Paradox is creative opposition. It includes such mind twisters as complex simplicity, isolated integration, and structured freedom. Generally when we hear these seemingly inconsistent ideas, we are paralyzed and struggle to move past the concept. We are driven to the easy approach of just picking one or the other (the “or”). We all seem to need help from thinking of paradoxes as contradictions to thinking of them as complements. It is hard because paradoxes go against the grain and require us to shift our thinking. The fruitful tension of the “and” versus the “or” of paradox can give birth to new ideas. The reason paradox is so important is because almost every new strategy gets stuck in translation around a major paradox or two that sends people to opposite polarizing corners instead of creating a new platform for change where the paradox itself is the fuel for change. It is critical to see paradox as a breakthrough tool for strategy execution.
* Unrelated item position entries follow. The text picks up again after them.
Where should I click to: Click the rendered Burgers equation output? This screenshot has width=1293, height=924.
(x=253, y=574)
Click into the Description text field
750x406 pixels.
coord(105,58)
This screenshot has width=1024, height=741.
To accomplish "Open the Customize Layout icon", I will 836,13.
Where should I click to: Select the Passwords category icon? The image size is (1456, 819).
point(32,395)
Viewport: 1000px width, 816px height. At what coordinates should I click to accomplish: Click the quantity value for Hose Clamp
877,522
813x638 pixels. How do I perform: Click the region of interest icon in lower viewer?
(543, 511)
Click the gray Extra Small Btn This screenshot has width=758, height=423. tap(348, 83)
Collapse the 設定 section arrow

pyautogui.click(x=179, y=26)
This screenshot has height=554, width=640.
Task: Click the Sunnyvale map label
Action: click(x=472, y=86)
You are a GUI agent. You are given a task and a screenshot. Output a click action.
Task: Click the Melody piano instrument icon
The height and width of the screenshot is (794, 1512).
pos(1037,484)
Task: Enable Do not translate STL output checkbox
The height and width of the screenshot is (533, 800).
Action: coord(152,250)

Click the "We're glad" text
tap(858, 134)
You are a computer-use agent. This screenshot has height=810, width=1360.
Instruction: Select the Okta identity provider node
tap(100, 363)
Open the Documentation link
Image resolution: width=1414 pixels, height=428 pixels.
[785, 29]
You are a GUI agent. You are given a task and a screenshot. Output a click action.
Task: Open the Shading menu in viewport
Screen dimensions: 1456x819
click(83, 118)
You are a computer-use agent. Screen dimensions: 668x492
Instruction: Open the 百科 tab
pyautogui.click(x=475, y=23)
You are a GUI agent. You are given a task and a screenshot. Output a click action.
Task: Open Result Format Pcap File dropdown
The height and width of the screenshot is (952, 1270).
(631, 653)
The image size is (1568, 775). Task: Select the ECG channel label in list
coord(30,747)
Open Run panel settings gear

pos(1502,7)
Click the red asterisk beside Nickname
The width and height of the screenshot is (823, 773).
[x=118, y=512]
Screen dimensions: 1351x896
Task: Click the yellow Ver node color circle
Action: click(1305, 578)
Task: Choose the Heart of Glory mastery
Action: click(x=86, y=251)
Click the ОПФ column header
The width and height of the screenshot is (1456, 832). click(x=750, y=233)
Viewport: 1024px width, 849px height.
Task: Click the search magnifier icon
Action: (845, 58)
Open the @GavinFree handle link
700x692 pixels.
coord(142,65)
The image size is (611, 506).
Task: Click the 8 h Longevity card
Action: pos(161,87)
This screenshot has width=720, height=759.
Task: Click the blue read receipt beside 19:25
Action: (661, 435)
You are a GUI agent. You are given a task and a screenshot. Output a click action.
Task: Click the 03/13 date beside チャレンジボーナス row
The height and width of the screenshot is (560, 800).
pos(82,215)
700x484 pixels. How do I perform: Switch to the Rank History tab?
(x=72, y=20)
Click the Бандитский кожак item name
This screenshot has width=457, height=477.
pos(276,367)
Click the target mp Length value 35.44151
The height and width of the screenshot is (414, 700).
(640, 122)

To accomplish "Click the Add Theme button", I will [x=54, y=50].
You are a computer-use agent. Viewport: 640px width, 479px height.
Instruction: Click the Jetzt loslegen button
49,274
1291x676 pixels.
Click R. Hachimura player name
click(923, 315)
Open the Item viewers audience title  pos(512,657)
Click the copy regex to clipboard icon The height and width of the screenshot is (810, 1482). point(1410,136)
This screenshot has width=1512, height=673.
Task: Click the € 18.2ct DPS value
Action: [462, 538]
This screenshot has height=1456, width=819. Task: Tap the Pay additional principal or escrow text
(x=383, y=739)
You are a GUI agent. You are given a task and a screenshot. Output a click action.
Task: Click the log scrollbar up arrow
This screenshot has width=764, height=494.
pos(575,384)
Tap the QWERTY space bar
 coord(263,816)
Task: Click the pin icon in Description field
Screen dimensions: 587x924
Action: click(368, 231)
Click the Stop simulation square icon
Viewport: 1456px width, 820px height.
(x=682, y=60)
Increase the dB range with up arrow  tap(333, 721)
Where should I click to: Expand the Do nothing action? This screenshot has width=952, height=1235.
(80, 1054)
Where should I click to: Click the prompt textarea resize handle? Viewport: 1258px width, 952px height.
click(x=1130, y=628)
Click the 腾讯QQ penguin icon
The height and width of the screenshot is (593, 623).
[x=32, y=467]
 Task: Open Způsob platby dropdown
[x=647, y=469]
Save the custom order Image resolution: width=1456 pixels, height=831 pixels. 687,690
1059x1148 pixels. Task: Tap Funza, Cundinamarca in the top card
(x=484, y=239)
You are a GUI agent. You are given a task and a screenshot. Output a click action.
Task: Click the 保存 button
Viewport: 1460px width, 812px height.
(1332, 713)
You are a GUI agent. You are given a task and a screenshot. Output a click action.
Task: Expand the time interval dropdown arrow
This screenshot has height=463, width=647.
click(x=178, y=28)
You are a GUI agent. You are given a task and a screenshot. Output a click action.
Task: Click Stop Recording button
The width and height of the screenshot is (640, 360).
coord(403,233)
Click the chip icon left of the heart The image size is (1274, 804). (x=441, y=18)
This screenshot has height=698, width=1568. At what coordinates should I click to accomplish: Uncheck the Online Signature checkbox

Today an energy company in the midst of low market prices struggles in the paradox of “cost competiveness or safety.” It seems an innocent statement, yet somewhere in the desire to pick one is the lost conversation about where safety standards that add unnecessary cost need to be challenged and where safety practices exist that can make us even more cost competitive. A second is a national restaurant holding company that has been successful with longstanding, stable processes that now must change to meet the needs of the changing marketplace. This organization is completely stuck in the paradox of “prescription or judgment” at the restaurant level. This restaurant dilemma breaks down into a pithy statement of “just do your job,” which predictably has everyone at an impasse about which job that is – the just-follow-orders of the “prescription” (proven, brand-consistent practices) job, or the entrepreneurism (local innovation for growth) of the “use-your-best-judgment” job?
By refining the acceptance of paradox as a breakthrough creative process, you can build ritual around the “and” versus the “or,” create repeatable practices for defining the “and,” provide examples where opposites working together are good (hot fudge sundae – hot and cold together), and reframe the paradox so that it doesn’t break things apart; it actually builds the muscle that can be used to accelerate engagement and the execution of critical strategies.